=== Okunacak Metin ===

Sovyetler Birliği Halk Sanatçısı Şüarah Paçlia yaşasa idi 20 Mayısta 105 yaşında olacaktı .

Said Barganciya

Abhaz halkının tarihi - her şeyden önce, çoğu artık hayatta olmayan en iyi temsilcilerinin hayatlarının tarihidir, ve onların mirası bugün hala bizim milli servetimizdir. 2000 yılının Kasım ayında aramızdan ayrıldığında, seçkin Abhaz aktör Şüarah Paçlia 86 yaşındaydı. Şüarah Paçlia’nın vefatı ile Abhaz oyunculuğunun en renkli dönemlerinden biri kapanmış oldu. Bugün, iyi tanınan ve otorite sahibi köklü sanatçılar bir şekilde, Paçlia'nın da içlerinde bulunduğu Devlet Drama Tiyatrosu'nun ilk oyuncularından sıklıkla övgüyle bahsetmekteler. Paçlia yaşasa idi bugün 105 yaşında olacaktı.

Yükselen yıldızın yörüngesi

20 Mayıs 1914'te Gudauta Bölgesi, Aatsı köyünde doğdu. Bütün çocukluğu burada, köyde geçti. Çocukluğu, okulda tiyatro gösterileri, arkadaşlarla akşamları futbol maçları, erkek çocuklarına has kaygısız çocuk oyunlarıyla doluydu. O dönemlerde, bu küçük Aatsı'lı çocuğun, Sovyetler Birliği'nin halk sanatçısı haline geleceği ve dünyanın yarısını fethedeceği hayal bile edilemezdi.

=== Veri Kümesi İçeriği ===

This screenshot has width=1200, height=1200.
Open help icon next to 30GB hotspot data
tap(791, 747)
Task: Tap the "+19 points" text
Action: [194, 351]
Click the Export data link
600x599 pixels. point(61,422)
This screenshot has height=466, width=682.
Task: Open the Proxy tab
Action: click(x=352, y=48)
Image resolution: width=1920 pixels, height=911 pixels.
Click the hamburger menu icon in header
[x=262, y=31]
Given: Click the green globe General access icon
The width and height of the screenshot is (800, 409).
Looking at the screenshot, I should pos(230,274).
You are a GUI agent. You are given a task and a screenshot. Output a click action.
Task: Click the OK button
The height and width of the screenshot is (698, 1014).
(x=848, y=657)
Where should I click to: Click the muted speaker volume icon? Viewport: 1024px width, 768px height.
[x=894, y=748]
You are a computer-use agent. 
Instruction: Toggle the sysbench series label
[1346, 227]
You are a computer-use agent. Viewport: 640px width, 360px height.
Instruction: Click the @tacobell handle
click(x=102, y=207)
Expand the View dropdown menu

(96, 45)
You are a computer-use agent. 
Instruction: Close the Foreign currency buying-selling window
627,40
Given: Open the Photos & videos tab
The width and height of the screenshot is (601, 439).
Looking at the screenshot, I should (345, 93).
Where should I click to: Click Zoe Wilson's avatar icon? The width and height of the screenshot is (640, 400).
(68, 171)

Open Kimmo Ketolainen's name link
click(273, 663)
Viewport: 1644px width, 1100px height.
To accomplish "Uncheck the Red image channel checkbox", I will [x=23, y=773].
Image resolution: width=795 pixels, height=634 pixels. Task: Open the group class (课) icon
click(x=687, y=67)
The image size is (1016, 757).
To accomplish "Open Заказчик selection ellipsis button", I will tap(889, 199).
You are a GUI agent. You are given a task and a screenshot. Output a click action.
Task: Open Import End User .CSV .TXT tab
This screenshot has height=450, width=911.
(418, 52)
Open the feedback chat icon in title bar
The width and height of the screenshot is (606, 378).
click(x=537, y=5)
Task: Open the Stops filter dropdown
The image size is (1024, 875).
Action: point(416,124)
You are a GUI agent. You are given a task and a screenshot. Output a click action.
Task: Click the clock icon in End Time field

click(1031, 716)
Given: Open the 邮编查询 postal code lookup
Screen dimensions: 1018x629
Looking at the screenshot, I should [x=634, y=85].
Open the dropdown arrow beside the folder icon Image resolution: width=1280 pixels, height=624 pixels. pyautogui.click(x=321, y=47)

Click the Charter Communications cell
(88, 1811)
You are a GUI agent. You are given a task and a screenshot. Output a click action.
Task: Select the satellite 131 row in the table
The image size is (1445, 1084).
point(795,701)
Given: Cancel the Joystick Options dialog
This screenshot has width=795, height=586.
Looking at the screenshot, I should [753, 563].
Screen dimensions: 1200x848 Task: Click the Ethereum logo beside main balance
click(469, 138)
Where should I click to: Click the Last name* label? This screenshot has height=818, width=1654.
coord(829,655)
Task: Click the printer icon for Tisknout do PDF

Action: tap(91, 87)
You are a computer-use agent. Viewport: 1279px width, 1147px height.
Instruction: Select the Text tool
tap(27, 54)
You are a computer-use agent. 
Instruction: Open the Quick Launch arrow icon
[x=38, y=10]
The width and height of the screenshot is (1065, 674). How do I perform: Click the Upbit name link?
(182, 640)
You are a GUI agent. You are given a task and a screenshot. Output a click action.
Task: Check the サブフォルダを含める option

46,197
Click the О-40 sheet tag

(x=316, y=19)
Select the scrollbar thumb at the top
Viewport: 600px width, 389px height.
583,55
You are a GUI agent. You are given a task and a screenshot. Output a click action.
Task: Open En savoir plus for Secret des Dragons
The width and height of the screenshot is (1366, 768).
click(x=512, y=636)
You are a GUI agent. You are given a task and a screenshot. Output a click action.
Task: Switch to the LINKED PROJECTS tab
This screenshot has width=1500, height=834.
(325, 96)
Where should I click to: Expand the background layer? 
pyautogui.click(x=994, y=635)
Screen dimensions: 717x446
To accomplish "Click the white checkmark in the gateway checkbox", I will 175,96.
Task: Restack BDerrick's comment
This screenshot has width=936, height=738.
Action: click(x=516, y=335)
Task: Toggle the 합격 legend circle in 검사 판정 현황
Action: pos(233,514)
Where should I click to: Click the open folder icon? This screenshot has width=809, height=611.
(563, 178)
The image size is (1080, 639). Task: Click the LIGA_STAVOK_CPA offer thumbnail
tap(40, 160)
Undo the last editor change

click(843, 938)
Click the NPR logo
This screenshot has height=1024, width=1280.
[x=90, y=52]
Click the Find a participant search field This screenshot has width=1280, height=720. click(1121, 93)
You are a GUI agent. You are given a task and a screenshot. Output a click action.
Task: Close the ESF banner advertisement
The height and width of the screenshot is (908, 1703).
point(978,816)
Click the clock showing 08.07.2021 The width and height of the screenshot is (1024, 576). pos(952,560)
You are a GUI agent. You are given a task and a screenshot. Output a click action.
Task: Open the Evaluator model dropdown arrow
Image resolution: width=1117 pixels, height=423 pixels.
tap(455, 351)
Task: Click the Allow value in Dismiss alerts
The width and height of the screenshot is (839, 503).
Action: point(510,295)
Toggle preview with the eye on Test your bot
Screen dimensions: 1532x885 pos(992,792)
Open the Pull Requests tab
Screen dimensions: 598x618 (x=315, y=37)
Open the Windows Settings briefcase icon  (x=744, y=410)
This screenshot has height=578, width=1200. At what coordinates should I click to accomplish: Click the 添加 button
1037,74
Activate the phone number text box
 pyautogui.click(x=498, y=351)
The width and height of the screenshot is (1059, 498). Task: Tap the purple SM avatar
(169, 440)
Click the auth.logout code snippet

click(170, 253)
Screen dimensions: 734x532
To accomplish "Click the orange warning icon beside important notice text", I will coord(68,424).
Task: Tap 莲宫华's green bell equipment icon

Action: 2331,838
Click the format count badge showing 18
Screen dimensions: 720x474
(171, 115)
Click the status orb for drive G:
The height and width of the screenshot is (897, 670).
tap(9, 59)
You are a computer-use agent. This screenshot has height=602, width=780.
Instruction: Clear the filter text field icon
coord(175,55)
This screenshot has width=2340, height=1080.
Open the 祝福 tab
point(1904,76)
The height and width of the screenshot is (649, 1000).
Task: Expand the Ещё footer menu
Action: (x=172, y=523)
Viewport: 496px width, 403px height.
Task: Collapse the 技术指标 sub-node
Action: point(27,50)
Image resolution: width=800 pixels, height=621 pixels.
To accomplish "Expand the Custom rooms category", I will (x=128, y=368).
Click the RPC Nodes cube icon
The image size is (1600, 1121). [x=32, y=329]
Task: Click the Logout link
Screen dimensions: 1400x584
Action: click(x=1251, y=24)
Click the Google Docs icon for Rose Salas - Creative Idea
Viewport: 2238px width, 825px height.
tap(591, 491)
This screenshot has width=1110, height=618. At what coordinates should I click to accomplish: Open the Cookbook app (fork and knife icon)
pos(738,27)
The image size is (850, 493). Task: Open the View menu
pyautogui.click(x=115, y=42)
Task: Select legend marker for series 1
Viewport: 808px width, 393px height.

===

• _Görevler_
**a.** Şüarah Paçlia hakkındaki metinde Paçlia'nın çocukluğunu doldurduğu belirtilen şeylerin tamamını sıralayın.
**b.** Şüarah Paçlia hakkındaki metnin "20 Mayıs 1914'te" sözcükleriyle başlayıp "hayal bile edilemezdi." sözcükleri de dahil olmak üzere biten bölümünü hiçbir değişiklik yapmadan yazın.

• _Numaralı Yanıtlar_
**a.**
- Okulda tiyatro gösterileri
- Arkadaşlarla akşamları futbol maçları
- Erkek çocuklarına has kaygısız çocuk oyunları

**b.**
20 Mayıs 1914'te Gudauta Bölgesi, Aatsı köyünde doğdu. Bütün çocukluğu burada, köyde geçti. Çocukluğu, okulda tiyatro gösterileri, arkadaşlarla akşamları futbol maçları, erkek çocuklarına has kaygısız çocuk oyunlarıyla doluydu. O dönemlerde, bu küçük Aatsı'lı çocuğun, Sovyetler Birliği'nin halk sanatçısı haline geleceği ve dünyanın yarısını fethedeceği hayal bile edilemezdi.